Pattern 2: Sequential Pipeline

#!/bin/bash
# ml-pipeline.sh

PROJECT=$1

# Stage 1: Data prep
container deploy data-prep --open <<EOF
python preprocess.py
exit
EOF

# Stage 2: Training
container deploy training --gpu=2 --open <<EOF
python train.py
exit
EOF

# Stage 3: Evaluation
container deploy eval --open <<EOF
python evaluate.py
exit
EOF

# Cleanup
container retire data-prep --force
container retire training --force
container retire eval --force

Usage:

chmod +x ml-pipeline.sh
./ml-pipeline.sh my-thesis

#!/bin/bash
# grid-search.sh

for lr in 0.001 0.01 0.1; do
for batch_size in 16 32 64; do
NAME="exp-lr${lr}-bs${batch_size}"

echo "Running: $NAME"

container-create $NAME --background
container-start $NAME

docker exec $NAME._.$(id -u) bash -c "
cd /workspace/experiments
python train.py --lr=$lr --batch-size=$batch_size
"

container-retire $NAME --force
done
done

Usage:

chmod +x grid-search.sh
./grid-search.sh

Error Handling

#!/bin/bash
# robust-script.sh

set -e # Exit on error

PROJECT=$1
CONTAINER_NAME="script-$PROJECT"

# Cleanup on exit or error
cleanup() {
echo "Cleaning up..."
container-remove $CONTAINER_NAME --stop --force 2>/dev/null || true
}
trap cleanup EXIT

# Main workflow
container-create $CONTAINER_NAME
container-start $CONTAINER_NAME

docker exec $CONTAINER_NAME._.$(id -u) \
python /workspace/train.py

echo "Success!"

Checking Container State

#!/bin/bash

CONTAINER=$1

# Check if running
if container-list | grep -q "$CONTAINER.*running"; then
echo "Container is running"
container-attach $CONTAINER
else
echo "Container not running, creating..."
project launch $CONTAINER --open
fi

Parsing JSON Output

#!/bin/bash

# Get container info as JSON
CONTAINERS=$(container-list --format=json)

# Parse with jq
echo "$CONTAINERS" | jq -r '.[] | select(.gpu_count > 0) | .name'

# Or iterate
echo "$CONTAINERS" | jq -r '.[].name' | while read container; do
echo "Processing $container"
done

Best Practices

  1. Always use set -e: Without this, bash continues executing after errors. Your script creates a container, the creation fails, but the script still tries to start and attach to a non-existent container - generating confusing cascading errors. With set -e, the script stops at the first failure with a clear error message.

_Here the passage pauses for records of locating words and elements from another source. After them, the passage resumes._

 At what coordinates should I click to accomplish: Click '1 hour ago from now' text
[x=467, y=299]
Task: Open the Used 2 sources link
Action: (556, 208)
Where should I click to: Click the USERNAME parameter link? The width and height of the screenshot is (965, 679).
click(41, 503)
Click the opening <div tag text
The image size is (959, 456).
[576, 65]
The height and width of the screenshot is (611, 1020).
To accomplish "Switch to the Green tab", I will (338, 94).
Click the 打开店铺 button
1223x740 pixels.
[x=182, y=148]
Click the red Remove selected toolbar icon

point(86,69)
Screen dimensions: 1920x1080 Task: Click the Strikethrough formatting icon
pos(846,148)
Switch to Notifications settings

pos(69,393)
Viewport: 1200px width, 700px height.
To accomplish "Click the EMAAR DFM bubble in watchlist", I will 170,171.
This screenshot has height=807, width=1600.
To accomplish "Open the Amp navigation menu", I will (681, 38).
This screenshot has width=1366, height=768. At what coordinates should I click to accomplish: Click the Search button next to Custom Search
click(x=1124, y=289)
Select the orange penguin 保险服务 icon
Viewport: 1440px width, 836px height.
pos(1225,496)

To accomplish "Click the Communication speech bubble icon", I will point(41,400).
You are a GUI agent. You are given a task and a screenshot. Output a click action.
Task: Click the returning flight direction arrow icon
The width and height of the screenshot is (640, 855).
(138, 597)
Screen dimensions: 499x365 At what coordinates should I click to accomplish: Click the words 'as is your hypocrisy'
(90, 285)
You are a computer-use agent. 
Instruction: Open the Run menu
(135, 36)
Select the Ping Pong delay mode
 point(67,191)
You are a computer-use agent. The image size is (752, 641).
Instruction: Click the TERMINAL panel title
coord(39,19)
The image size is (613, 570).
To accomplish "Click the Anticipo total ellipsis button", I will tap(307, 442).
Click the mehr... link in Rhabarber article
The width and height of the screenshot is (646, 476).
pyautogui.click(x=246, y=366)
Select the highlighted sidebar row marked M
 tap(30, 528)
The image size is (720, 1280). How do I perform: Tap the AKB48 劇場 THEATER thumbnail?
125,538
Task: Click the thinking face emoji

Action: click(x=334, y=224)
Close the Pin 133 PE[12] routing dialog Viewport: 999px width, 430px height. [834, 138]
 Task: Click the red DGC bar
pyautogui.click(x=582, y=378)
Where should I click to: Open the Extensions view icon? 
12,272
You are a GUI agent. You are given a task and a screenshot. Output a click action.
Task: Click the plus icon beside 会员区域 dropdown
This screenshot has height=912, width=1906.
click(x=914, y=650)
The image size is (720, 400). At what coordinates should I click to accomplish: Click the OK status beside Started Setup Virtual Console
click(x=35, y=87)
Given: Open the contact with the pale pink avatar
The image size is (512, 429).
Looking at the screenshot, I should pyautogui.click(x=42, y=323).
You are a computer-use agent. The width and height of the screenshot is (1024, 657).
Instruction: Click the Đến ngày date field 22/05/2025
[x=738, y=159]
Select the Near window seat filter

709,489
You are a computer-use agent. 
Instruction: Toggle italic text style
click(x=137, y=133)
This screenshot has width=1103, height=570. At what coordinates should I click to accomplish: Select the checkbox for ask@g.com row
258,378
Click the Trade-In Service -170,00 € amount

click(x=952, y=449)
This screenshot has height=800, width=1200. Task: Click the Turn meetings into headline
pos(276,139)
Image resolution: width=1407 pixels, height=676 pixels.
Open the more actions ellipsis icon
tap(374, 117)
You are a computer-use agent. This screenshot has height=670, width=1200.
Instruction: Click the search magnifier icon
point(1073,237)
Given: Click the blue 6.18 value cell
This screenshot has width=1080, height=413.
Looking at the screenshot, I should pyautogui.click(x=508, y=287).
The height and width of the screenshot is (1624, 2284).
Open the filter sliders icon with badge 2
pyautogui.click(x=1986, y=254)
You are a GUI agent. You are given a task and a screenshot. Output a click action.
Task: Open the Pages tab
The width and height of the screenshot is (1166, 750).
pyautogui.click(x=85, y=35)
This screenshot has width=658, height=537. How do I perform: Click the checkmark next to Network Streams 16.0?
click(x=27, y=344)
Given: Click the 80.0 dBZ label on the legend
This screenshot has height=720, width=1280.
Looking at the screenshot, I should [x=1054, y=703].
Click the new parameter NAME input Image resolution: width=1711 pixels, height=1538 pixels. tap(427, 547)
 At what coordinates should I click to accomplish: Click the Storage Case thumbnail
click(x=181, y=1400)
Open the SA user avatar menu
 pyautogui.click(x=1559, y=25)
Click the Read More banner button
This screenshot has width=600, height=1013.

  2. Add cleanup traps: If your script fails mid-execution, you've left a container running and a GPU allocated. Use trap "container-remove $NAME --stop --force 2>/dev/null" EXIT at the start - this runs automatically whether the script succeeds, fails, or is interrupted with Ctrl+C. No orphaned resources.

  3. Use --force flags: DS01 commands prompt for confirmation by default ("Are you sure you want to remove this container?"). Interactive prompts break scripts - they hang waiting for input that never comes. --force skips all confirmations, making commands scriptable.

  4. Log progress: Scripts that run silently for 20 minutes leave you wondering "is it stuck or working?" Add echo "Starting container $NAME..." before significant operations. When something fails at 3am, you'll know exactly which step it was on.

  5. Validate inputs: If your script expects ./run.sh my-project 2 but someone runs ./run.sh, the script will create containers named "" with undefined GPU counts. Check early: [ -z "$1" ] && echo "Usage: $0 <project> [gpus]" && exit 1.